Your goal: Reproduce the entries. Match every word.

----

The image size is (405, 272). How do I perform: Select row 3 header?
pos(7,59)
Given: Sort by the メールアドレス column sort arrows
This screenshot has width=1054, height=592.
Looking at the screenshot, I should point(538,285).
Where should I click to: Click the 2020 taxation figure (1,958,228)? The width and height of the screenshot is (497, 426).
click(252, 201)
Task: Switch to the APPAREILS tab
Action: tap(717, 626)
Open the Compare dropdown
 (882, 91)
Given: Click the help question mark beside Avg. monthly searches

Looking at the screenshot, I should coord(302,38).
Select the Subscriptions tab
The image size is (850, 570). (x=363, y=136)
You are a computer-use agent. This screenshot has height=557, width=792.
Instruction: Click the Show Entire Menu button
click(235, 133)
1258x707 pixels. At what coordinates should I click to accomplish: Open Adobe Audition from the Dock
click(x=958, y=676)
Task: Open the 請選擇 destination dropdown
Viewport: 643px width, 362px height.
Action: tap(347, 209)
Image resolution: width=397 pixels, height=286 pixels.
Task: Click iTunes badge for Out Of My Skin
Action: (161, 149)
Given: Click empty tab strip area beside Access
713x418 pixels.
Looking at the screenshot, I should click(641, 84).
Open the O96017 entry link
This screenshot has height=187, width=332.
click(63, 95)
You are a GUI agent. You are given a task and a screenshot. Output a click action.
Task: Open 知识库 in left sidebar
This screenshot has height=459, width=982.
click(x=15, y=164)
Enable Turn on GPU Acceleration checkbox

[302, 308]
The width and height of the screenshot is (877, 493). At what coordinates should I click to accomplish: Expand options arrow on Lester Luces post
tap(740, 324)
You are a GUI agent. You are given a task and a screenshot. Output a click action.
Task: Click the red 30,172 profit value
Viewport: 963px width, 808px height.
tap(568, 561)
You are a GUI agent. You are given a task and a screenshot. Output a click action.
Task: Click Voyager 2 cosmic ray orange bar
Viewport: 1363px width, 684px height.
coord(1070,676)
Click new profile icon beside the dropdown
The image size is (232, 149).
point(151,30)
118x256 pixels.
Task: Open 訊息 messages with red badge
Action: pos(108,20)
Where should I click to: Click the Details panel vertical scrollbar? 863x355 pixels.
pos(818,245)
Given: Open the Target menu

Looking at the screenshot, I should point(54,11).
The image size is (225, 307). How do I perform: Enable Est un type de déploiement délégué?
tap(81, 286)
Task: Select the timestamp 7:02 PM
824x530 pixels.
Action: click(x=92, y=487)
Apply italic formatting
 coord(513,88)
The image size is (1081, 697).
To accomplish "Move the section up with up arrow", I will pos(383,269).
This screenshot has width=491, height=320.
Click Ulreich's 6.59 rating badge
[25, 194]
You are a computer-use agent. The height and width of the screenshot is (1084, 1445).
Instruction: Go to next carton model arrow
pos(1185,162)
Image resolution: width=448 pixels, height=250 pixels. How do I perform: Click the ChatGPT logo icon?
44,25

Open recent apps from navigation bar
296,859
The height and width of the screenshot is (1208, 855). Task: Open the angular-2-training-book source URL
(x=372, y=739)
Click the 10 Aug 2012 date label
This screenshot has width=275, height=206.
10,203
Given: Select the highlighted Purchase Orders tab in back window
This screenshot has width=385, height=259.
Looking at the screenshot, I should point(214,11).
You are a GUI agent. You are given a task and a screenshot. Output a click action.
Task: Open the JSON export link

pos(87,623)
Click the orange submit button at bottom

----

Answer box:
The image size is (405, 272). How do I perform: Select row 3 header?
pos(7,59)
Given: Sort by the メールアドレス column sort arrows
This screenshot has width=1054, height=592.
Looking at the screenshot, I should point(538,285).
Where should I click to: Click the 2020 taxation figure (1,958,228)? The width and height of the screenshot is (497, 426).
click(252, 201)
Task: Switch to the APPAREILS tab
Action: tap(717, 626)
Open the Compare dropdown
 (882, 91)
Given: Click the help question mark beside Avg. monthly searches

Looking at the screenshot, I should coord(302,38).
Select the Subscriptions tab
The image size is (850, 570). (x=363, y=136)
You are a computer-use agent. This screenshot has height=557, width=792.
Instruction: Click the Show Entire Menu button
click(235, 133)
1258x707 pixels. At what coordinates should I click to accomplish: Open Adobe Audition from the Dock
click(x=958, y=676)
Task: Open the 請選擇 destination dropdown
Viewport: 643px width, 362px height.
Action: tap(347, 209)
Image resolution: width=397 pixels, height=286 pixels.
Task: Click iTunes badge for Out Of My Skin
Action: (161, 149)
Given: Click empty tab strip area beside Access
713x418 pixels.
Looking at the screenshot, I should click(641, 84).
Open the O96017 entry link
This screenshot has height=187, width=332.
click(63, 95)
You are a GUI agent. You are given a task and a screenshot. Output a click action.
Task: Open 知识库 in left sidebar
This screenshot has height=459, width=982.
click(x=15, y=164)
Enable Turn on GPU Acceleration checkbox

[302, 308]
The width and height of the screenshot is (877, 493). At what coordinates should I click to accomplish: Expand options arrow on Lester Luces post
tap(740, 324)
You are a GUI agent. You are given a task and a screenshot. Output a click action.
Task: Click the red 30,172 profit value
Viewport: 963px width, 808px height.
tap(568, 561)
You are a GUI agent. You are given a task and a screenshot. Output a click action.
Task: Click Voyager 2 cosmic ray orange bar
Viewport: 1363px width, 684px height.
coord(1070,676)
Click new profile icon beside the dropdown
The image size is (232, 149).
point(151,30)
118x256 pixels.
Task: Open 訊息 messages with red badge
Action: pos(108,20)
Where should I click to: Click the Details panel vertical scrollbar? 863x355 pixels.
pos(818,245)
Given: Open the Target menu

Looking at the screenshot, I should point(54,11).
The image size is (225, 307). How do I perform: Enable Est un type de déploiement délégué?
tap(81, 286)
Task: Select the timestamp 7:02 PM
824x530 pixels.
Action: click(x=92, y=487)
Apply italic formatting
 coord(513,88)
The image size is (1081, 697).
To accomplish "Move the section up with up arrow", I will pos(383,269).
This screenshot has width=491, height=320.
Click Ulreich's 6.59 rating badge
[25, 194]
You are a computer-use agent. The height and width of the screenshot is (1084, 1445).
Instruction: Go to next carton model arrow
pos(1185,162)
Image resolution: width=448 pixels, height=250 pixels. How do I perform: Click the ChatGPT logo icon?
44,25

Open recent apps from navigation bar
296,859
The height and width of the screenshot is (1208, 855). Task: Open the angular-2-training-book source URL
(x=372, y=739)
Click the 10 Aug 2012 date label
This screenshot has width=275, height=206.
10,203
Given: Select the highlighted Purchase Orders tab in back window
This screenshot has width=385, height=259.
Looking at the screenshot, I should point(214,11).
You are a GUI agent. You are given a task and a screenshot. Output a click action.
Task: Open the JSON export link

pos(87,623)
Click the orange submit button at bottom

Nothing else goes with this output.